━━━ RECORDED INFORMATION ━━━

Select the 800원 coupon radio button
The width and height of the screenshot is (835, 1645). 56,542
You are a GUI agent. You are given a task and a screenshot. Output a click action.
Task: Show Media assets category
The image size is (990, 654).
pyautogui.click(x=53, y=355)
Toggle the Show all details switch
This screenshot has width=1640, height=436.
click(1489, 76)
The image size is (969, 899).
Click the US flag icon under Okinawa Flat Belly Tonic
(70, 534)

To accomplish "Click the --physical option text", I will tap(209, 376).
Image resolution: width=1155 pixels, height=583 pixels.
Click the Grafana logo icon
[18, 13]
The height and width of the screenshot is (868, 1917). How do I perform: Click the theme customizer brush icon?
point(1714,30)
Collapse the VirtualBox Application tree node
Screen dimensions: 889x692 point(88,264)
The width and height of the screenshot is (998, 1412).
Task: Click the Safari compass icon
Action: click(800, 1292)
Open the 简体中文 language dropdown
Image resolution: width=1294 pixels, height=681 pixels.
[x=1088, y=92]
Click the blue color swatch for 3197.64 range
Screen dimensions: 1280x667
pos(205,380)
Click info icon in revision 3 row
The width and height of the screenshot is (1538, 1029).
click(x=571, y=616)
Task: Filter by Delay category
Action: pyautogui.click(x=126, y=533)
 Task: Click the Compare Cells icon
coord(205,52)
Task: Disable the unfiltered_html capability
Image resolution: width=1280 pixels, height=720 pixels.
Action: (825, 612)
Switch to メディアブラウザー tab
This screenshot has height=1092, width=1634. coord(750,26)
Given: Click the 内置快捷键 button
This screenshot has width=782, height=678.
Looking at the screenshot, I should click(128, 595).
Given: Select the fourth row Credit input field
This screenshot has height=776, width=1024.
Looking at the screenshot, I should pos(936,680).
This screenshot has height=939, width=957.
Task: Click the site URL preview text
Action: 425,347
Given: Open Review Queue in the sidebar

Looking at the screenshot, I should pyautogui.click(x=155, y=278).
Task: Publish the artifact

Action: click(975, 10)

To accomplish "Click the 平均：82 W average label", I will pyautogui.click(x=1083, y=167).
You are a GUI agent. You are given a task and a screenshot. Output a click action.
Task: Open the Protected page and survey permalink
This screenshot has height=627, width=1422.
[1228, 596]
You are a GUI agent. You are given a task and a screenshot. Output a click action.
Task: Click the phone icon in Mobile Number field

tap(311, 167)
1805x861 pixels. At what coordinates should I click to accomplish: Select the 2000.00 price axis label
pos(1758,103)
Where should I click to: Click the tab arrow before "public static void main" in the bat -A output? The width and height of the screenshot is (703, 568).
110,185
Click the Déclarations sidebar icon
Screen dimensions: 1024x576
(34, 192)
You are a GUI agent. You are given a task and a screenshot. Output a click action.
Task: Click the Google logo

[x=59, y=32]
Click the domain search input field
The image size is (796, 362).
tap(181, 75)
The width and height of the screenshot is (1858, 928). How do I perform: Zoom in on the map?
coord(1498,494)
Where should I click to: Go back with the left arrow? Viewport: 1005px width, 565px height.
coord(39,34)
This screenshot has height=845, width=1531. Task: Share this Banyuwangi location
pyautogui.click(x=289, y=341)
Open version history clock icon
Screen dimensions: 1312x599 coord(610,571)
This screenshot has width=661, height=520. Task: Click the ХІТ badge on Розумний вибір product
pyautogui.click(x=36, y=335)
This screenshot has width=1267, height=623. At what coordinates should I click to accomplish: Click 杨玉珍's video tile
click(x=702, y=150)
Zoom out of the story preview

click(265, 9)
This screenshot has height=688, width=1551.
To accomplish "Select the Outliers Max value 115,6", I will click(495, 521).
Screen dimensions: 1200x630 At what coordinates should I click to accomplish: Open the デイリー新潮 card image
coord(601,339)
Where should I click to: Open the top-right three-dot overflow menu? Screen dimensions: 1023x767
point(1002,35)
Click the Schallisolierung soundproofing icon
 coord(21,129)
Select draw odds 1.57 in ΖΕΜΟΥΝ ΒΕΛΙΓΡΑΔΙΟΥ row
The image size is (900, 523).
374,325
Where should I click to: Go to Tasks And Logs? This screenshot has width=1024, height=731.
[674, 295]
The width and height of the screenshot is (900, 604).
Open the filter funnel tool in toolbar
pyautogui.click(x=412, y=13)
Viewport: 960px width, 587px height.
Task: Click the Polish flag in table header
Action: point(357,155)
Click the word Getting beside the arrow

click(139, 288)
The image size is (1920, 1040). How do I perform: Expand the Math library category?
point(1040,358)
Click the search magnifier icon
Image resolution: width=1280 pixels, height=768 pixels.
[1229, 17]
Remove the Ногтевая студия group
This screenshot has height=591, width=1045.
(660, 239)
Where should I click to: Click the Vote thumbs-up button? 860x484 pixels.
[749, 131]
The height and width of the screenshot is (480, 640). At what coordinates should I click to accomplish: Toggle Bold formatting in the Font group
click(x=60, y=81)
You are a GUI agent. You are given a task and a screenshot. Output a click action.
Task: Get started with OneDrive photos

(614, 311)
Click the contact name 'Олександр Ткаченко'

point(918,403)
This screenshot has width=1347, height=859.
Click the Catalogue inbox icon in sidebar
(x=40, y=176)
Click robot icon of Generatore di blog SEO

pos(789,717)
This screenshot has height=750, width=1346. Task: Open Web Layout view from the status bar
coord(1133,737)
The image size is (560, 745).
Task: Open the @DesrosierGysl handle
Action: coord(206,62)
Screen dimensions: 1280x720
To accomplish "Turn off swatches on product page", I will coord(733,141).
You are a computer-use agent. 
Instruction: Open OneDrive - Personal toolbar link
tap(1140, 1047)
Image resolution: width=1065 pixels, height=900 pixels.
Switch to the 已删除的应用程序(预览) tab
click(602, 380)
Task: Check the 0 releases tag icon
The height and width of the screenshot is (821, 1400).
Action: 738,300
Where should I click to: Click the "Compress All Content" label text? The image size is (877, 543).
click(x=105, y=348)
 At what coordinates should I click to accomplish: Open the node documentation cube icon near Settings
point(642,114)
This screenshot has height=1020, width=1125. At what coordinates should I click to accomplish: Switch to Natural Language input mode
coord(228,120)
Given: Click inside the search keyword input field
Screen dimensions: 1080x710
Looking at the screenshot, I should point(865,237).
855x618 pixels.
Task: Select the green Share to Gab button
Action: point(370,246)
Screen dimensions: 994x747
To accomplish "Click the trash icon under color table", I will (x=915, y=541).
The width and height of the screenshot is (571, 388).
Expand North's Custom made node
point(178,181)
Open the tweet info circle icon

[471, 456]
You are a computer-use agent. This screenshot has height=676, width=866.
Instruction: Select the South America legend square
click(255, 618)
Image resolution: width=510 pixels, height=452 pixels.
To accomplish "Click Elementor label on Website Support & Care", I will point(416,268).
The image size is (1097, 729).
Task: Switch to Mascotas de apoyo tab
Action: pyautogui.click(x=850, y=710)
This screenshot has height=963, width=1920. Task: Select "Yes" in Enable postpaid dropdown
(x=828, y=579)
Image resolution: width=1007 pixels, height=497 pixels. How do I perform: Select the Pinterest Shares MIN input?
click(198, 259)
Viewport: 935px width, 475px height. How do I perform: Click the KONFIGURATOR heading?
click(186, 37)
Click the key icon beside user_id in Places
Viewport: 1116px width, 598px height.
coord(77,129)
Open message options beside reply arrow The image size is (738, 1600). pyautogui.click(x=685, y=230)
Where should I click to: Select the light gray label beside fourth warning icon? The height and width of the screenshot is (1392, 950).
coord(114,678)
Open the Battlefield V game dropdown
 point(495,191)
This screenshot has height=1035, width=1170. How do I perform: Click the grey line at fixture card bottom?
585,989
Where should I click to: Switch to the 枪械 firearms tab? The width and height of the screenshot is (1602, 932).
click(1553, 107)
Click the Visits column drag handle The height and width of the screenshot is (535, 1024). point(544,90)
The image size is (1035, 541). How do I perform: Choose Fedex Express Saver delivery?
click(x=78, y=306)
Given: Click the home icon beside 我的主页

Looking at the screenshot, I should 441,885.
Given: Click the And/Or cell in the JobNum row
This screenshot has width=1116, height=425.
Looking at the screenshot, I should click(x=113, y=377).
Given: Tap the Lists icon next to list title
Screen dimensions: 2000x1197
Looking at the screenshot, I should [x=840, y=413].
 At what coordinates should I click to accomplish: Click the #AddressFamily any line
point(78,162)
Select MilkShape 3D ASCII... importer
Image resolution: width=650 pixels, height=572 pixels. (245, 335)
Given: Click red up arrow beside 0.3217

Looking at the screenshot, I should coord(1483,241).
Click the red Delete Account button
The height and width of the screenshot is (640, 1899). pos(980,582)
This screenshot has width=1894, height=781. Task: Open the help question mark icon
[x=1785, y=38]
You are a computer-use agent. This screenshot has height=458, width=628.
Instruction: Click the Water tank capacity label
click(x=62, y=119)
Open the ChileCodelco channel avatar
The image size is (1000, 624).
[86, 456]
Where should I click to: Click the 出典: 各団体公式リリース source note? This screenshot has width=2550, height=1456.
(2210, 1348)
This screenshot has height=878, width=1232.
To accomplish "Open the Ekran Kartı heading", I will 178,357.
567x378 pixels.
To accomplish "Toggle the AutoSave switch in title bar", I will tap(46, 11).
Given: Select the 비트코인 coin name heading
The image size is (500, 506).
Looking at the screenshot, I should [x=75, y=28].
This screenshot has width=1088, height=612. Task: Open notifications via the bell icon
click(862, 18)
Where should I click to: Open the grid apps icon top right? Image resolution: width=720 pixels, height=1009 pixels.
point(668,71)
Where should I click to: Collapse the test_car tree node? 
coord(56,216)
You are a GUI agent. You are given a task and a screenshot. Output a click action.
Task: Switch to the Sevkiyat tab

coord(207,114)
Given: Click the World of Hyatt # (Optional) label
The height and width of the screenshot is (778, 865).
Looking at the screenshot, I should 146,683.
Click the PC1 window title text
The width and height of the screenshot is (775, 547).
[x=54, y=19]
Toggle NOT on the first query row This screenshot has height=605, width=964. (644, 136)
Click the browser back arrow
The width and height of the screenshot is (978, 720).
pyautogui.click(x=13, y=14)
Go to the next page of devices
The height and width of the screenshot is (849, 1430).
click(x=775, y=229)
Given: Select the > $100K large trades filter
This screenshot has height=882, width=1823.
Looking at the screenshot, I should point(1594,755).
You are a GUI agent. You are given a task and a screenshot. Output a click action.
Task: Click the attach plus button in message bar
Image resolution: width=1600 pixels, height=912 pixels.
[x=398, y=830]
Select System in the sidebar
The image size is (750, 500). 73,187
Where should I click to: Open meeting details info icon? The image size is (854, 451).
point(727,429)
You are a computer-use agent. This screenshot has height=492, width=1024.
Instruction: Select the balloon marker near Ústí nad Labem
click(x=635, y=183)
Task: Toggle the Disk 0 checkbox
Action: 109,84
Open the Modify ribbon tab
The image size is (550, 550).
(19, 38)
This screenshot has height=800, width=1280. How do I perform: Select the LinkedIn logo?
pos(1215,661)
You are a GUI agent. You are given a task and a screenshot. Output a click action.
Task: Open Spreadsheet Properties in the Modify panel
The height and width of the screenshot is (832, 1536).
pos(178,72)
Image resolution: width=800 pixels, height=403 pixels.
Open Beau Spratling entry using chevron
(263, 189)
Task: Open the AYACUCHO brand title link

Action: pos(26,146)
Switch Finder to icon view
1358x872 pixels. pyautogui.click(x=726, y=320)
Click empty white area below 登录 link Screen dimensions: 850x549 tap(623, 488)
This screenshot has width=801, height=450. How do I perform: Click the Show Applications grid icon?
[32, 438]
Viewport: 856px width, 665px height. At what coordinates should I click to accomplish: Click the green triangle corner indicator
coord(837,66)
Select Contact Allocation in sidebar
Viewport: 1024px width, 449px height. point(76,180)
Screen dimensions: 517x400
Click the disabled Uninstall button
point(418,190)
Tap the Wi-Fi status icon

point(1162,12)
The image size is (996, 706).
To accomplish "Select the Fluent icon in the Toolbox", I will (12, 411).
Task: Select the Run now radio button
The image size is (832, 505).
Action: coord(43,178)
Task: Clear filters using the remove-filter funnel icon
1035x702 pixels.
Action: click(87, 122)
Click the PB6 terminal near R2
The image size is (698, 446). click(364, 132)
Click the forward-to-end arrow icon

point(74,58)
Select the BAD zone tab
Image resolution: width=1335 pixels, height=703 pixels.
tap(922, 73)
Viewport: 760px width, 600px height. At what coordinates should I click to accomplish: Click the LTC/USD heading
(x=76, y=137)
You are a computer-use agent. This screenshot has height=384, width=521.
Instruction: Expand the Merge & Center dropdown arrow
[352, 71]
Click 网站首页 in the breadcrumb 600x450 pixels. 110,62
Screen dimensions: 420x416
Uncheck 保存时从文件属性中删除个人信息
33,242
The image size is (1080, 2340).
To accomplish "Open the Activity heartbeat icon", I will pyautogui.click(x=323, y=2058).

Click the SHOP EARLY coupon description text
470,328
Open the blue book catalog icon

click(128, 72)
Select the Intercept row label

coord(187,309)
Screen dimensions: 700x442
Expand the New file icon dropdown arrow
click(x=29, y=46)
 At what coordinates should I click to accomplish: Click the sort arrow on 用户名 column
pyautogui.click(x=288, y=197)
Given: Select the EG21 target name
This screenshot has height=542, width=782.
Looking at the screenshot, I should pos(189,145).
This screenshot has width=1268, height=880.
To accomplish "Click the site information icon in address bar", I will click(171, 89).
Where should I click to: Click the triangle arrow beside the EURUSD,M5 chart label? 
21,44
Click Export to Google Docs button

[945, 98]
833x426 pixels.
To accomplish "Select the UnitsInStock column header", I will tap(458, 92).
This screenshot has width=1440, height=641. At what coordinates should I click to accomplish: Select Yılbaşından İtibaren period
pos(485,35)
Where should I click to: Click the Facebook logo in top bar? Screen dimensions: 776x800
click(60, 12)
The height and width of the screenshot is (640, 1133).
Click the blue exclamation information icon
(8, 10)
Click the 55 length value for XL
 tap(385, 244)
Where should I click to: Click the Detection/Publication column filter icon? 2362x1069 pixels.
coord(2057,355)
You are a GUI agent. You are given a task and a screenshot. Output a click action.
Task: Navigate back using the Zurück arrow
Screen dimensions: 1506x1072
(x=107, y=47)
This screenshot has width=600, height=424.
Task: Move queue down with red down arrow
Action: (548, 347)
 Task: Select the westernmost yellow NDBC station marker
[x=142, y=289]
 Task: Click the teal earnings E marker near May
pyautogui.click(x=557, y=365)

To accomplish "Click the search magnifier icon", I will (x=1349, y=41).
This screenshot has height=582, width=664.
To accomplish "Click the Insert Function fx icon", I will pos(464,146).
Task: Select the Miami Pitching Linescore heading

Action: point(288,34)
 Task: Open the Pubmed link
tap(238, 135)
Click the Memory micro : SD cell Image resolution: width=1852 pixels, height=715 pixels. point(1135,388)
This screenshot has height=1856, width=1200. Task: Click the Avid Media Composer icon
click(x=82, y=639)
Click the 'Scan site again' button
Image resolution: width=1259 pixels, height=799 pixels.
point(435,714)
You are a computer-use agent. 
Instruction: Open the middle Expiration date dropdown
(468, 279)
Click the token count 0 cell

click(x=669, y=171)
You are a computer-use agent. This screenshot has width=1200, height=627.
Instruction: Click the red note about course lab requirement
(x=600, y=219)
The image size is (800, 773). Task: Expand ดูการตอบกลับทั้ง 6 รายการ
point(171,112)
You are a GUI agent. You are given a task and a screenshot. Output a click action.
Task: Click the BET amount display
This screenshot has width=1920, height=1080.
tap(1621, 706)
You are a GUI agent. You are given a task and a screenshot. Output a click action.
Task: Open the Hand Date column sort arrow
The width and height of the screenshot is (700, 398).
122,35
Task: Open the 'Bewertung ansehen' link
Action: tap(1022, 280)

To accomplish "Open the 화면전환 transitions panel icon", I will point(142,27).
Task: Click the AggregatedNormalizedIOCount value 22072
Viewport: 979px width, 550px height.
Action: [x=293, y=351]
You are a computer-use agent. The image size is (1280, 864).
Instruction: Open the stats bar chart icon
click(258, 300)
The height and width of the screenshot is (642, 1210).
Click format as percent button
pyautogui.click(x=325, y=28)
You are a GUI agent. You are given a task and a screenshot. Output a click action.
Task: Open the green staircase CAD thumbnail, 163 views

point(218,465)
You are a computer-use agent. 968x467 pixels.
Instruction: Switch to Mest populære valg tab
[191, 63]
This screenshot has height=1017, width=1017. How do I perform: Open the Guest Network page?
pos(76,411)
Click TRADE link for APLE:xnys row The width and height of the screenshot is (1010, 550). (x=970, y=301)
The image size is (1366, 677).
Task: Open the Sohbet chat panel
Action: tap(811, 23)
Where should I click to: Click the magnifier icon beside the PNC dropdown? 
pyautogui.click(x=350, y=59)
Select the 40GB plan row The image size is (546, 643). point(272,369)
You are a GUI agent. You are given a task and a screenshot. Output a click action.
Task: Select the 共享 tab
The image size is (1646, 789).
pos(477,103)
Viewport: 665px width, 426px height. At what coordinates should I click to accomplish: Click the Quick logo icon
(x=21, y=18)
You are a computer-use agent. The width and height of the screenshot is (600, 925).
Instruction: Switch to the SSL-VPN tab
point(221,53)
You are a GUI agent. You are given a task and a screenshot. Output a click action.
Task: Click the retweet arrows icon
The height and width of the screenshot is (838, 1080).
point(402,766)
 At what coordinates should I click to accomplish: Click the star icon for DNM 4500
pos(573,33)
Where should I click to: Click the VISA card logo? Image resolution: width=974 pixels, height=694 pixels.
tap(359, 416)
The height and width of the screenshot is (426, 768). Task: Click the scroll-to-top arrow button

━━━

Each line of the records above, from the first through the one containing "Given: Select the fourth", is to be retyped exactly; no other line belongs.

Select the 800원 coupon radio button
The width and height of the screenshot is (835, 1645). 56,542
You are a GUI agent. You are given a task and a screenshot. Output a click action.
Task: Show Media assets category
The image size is (990, 654).
pyautogui.click(x=53, y=355)
Toggle the Show all details switch
This screenshot has width=1640, height=436.
click(1489, 76)
The image size is (969, 899).
Click the US flag icon under Okinawa Flat Belly Tonic
(70, 534)

To accomplish "Click the --physical option text", I will tap(209, 376).
Image resolution: width=1155 pixels, height=583 pixels.
Click the Grafana logo icon
[18, 13]
The height and width of the screenshot is (868, 1917). How do I perform: Click the theme customizer brush icon?
point(1714,30)
Collapse the VirtualBox Application tree node
Screen dimensions: 889x692 point(88,264)
The width and height of the screenshot is (998, 1412).
Task: Click the Safari compass icon
Action: click(800, 1292)
Open the 简体中文 language dropdown
Image resolution: width=1294 pixels, height=681 pixels.
[x=1088, y=92]
Click the blue color swatch for 3197.64 range
Screen dimensions: 1280x667
pos(205,380)
Click info icon in revision 3 row
The width and height of the screenshot is (1538, 1029).
click(x=571, y=616)
Task: Filter by Delay category
Action: pyautogui.click(x=126, y=533)
 Task: Click the Compare Cells icon
coord(205,52)
Task: Disable the unfiltered_html capability
Image resolution: width=1280 pixels, height=720 pixels.
Action: (825, 612)
Switch to メディアブラウザー tab
This screenshot has height=1092, width=1634. coord(750,26)
Given: Click the 内置快捷键 button
This screenshot has width=782, height=678.
Looking at the screenshot, I should click(128, 595).
Given: Select the fourth row Credit input field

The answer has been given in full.